On Tue, 15 Jul 2008 10:48:14 +0200
Jarek Zgoda <ja...@redefine.pl> wrote:

> >> 2) I don't want to overwrite old content with new one. 
> >>
> >> Means, if I add duplicate content in solr and the content already
> >> exists, the old content should not be overwritten.  
> > 
> > before inserting a new document, query the index - if you get a
result back,
> > then don't insert. I don't know of any other way.  
> 
> This operation is not atomic, so you get a race condition here. Other
> than that, it seems fine. ;)

of course - but i am not sure you can control atomicity at the SOLR
level
(yet? ;) ) for /update handler - so it'd have to either be a custom
handler, or
your app being the only one accessing and controlling write access to it
that
way. It definitely gets more interesting if you start adding shards ;)

_________________________
{Beto|Norberto|Numard} Meijome

"All parts should go together without forcing. You must remember that
the parts
you are reassembling were disassembled by you. Therefore, if you can't
get them
together again, there must be a reason. By all means, do not use
hammer." IBM
maintenance manual, 1975

I speak for myself, not my employer. Contents may be hot. Slippery when
wet.
Reading disclaimers makes you go blind. Writing them is worse. You have
been
Warned.



Re: Duplicate content

Posted by Norberto Meijome <fr...@meijome.net>.
On Tue, 15 Jul 2008 10:48:14 +0200
Jarek Zgoda <ja...@redefine.pl> wrote:

> >> 2) I don't want to overwrite old content with new one. 
> >>
> >> Means, if I add duplicate content in solr and the content already
> >> exists, the old content should not be overwritten.  
> > 
> > before inserting a new document, query the index - if you get a result back,
> > then don't insert. I don't know of any other way.  
> 
> This operation is not atomic, so you get a race condition here. Other
> than that, it seems fine. ;)

of course - but i am not sure you can control atomicity at the SOLR level
(yet? ;) ) for /update handler - so it'd have to either be a custom handler, or
your app being the only one accessing and controlling write access to it that
way. It definitely gets more interesting if you start adding shards ;)

_________________________
{Beto|Norberto|Numard} Meijome

"All parts should go together without forcing. You must remember that the parts
you are reassembling were disassembled by you. Therefore, if you can't get them
together again, there must be a reason. By all means, do not use hammer." IBM
maintenance manual, 1975

I speak for myself, not my employer. Contents may be hot. Slippery when wet.
Reading disclaimers makes you go blind. Writing them is worse. You have been
Warned.

Re: Duplicate content

Posted by Jarek Zgoda <ja...@redefine.pl>.
Norberto Meijome pisze:

>> 2) I don't want to overwrite old content with new one. 
>>
>> Means, if I add duplicate content in solr and the content already
>> exists, the old content should not be overwritten.
> 
> before inserting a new document, query the index - if you get a result back,
> then don't insert. I don't know of any other way.

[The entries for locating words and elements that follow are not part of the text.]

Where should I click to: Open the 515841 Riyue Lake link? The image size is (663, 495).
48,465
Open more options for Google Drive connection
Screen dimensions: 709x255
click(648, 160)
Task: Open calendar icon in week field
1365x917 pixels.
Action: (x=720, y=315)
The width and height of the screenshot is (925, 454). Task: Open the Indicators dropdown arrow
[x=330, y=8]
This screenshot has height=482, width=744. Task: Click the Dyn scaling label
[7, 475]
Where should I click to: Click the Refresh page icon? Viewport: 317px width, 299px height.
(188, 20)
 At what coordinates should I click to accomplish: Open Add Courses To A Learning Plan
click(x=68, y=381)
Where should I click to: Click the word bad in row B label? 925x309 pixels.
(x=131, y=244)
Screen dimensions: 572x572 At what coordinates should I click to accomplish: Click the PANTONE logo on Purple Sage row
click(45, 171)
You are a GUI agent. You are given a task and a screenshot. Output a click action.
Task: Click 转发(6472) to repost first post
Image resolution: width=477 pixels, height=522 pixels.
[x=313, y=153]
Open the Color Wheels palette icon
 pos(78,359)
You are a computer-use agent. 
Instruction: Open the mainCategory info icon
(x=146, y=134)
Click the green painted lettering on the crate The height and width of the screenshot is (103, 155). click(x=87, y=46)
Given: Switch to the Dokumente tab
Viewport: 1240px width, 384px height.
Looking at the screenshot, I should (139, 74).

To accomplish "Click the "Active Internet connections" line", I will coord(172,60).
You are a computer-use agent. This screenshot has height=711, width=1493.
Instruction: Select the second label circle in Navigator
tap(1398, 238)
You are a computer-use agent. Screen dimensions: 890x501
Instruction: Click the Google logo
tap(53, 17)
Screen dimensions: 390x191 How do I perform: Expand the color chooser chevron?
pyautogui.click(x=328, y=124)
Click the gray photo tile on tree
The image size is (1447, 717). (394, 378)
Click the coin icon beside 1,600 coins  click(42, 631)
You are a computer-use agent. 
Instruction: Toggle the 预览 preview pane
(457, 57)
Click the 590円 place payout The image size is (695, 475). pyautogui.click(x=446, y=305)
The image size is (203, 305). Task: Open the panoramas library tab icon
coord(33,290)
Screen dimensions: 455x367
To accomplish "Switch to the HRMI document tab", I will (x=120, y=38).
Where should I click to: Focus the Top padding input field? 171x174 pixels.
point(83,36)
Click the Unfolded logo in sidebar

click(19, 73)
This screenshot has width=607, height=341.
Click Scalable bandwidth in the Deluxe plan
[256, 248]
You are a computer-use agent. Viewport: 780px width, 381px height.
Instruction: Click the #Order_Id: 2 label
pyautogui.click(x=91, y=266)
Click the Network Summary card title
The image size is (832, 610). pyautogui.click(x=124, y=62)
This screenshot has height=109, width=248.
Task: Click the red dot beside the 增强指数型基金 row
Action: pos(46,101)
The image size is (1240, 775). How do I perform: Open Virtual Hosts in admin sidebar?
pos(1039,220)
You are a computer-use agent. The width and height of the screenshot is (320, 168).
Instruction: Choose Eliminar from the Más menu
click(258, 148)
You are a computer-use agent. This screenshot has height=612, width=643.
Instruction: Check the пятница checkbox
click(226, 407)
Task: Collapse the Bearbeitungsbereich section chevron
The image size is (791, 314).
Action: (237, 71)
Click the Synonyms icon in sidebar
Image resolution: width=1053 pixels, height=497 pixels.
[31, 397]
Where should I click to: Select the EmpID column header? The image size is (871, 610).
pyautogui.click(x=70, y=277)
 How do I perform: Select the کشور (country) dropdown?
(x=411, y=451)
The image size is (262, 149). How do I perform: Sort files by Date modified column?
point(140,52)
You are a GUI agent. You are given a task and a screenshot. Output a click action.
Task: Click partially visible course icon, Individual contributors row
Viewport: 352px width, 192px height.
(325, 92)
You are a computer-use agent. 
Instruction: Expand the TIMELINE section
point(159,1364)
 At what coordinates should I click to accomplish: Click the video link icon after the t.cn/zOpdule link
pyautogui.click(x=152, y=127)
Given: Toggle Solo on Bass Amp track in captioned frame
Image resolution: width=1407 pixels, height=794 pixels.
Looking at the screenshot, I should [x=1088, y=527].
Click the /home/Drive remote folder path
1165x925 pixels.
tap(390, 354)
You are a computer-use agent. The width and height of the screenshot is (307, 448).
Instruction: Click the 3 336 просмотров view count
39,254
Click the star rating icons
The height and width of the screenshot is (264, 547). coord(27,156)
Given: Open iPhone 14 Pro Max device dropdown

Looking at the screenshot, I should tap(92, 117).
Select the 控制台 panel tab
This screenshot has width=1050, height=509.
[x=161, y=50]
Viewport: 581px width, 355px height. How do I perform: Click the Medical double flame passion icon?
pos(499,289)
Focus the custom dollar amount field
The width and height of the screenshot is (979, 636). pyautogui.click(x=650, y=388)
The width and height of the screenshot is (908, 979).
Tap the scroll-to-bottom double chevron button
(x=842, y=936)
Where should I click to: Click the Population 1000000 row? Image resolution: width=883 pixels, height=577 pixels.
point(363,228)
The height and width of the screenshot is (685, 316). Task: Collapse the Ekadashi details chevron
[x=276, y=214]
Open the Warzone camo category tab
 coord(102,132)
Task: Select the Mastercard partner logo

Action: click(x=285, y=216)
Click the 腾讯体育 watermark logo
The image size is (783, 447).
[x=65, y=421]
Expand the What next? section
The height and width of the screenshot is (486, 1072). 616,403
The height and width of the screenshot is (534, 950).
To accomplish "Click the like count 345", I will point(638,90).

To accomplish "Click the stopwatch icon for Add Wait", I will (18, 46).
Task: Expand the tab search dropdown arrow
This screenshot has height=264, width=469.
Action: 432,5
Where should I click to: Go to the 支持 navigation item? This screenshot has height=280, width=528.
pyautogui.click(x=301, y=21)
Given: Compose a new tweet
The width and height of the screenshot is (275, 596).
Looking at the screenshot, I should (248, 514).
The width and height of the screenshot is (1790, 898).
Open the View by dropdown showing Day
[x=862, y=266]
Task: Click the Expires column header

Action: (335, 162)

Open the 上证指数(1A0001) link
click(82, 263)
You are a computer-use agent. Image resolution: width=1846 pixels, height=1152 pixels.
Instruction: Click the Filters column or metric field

This operation is not atomic, so you get a race condition here. Other
than that, it seems fine. ;)

-- 
We read Knuth so you don't have to. -- Tim Peters

Jarek Zgoda
re:define

Re: Duplicate content

Posted by Norberto Meijome <fr...@meijome.net>.
On Tue, 15 Jul 2008 13:15:41 +0530
"Sunil" <su...@truesparrow.com> wrote:

> 1) I don't want duplicate content.

SOLR uses the field you define as the unique field to determine whether a
document should be replaced or added. The rest of the fields are in your hands.
You could devise a setup whereby the document id is generated by hashing all
the other fields in your schema, thereby ensuring that a unique document id
means unique content (of course, for a meaning of 'uniqueness' that is
"different bytes" ;) )

> 2) I don't want to overwrite old content with new one. 
> 
> Means, if I add duplicate content in solr and the content already
> exists, the old content should not be overwritten.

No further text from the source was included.